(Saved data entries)
══════════════════════════════
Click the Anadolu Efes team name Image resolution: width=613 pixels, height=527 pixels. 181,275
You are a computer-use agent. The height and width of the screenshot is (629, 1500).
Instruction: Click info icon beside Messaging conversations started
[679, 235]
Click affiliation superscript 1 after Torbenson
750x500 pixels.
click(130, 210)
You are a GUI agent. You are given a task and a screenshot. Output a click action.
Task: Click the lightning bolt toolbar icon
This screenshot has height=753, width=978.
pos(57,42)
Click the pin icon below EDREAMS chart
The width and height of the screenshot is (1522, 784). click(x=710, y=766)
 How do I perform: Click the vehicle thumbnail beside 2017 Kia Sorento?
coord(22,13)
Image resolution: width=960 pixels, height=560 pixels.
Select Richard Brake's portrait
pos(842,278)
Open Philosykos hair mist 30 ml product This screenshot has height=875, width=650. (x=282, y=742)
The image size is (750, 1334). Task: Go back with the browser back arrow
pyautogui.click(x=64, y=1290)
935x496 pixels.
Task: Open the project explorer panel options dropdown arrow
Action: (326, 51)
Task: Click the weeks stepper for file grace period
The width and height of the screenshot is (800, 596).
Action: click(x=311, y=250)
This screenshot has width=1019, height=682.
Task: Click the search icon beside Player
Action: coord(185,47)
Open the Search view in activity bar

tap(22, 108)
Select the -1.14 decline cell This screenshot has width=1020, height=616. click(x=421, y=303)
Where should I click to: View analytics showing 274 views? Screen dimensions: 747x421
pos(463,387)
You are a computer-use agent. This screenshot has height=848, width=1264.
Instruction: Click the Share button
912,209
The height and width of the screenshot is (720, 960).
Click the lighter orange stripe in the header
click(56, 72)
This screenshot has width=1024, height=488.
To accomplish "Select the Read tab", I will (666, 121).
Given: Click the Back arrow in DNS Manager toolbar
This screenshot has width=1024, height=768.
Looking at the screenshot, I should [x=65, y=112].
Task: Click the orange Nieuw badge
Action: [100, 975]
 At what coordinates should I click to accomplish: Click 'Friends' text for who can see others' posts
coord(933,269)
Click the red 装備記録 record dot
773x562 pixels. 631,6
══════════════════════════════
[Brief] In your response, give all the records again with nothing altered.

[Response area]
Click the Anadolu Efes team name Image resolution: width=613 pixels, height=527 pixels. 181,275
You are a computer-use agent. The height and width of the screenshot is (629, 1500).
Instruction: Click info icon beside Messaging conversations started
[679, 235]
Click affiliation superscript 1 after Torbenson
750x500 pixels.
click(130, 210)
You are a GUI agent. You are given a task and a screenshot. Output a click action.
Task: Click the lightning bolt toolbar icon
This screenshot has height=753, width=978.
pos(57,42)
Click the pin icon below EDREAMS chart
The width and height of the screenshot is (1522, 784). click(x=710, y=766)
 How do I perform: Click the vehicle thumbnail beside 2017 Kia Sorento?
coord(22,13)
Image resolution: width=960 pixels, height=560 pixels.
Select Richard Brake's portrait
pos(842,278)
Open Philosykos hair mist 30 ml product This screenshot has height=875, width=650. (x=282, y=742)
The image size is (750, 1334). Task: Go back with the browser back arrow
pyautogui.click(x=64, y=1290)
935x496 pixels.
Task: Open the project explorer panel options dropdown arrow
Action: (326, 51)
Task: Click the weeks stepper for file grace period
The width and height of the screenshot is (800, 596).
Action: click(x=311, y=250)
This screenshot has width=1019, height=682.
Task: Click the search icon beside Player
Action: coord(185,47)
Open the Search view in activity bar

tap(22, 108)
Select the -1.14 decline cell This screenshot has width=1020, height=616. click(x=421, y=303)
Where should I click to: View analytics showing 274 views? Screen dimensions: 747x421
pos(463,387)
You are a computer-use agent. This screenshot has height=848, width=1264.
Instruction: Click the Share button
912,209
The height and width of the screenshot is (720, 960).
Click the lighter orange stripe in the header
click(56, 72)
This screenshot has width=1024, height=488.
To accomplish "Select the Read tab", I will (666, 121).
Given: Click the Back arrow in DNS Manager toolbar
This screenshot has width=1024, height=768.
Looking at the screenshot, I should [x=65, y=112].
Task: Click the orange Nieuw badge
Action: [100, 975]
 At what coordinates should I click to accomplish: Click 'Friends' text for who can see others' posts
coord(933,269)
Click the red 装備記録 record dot
773x562 pixels. 631,6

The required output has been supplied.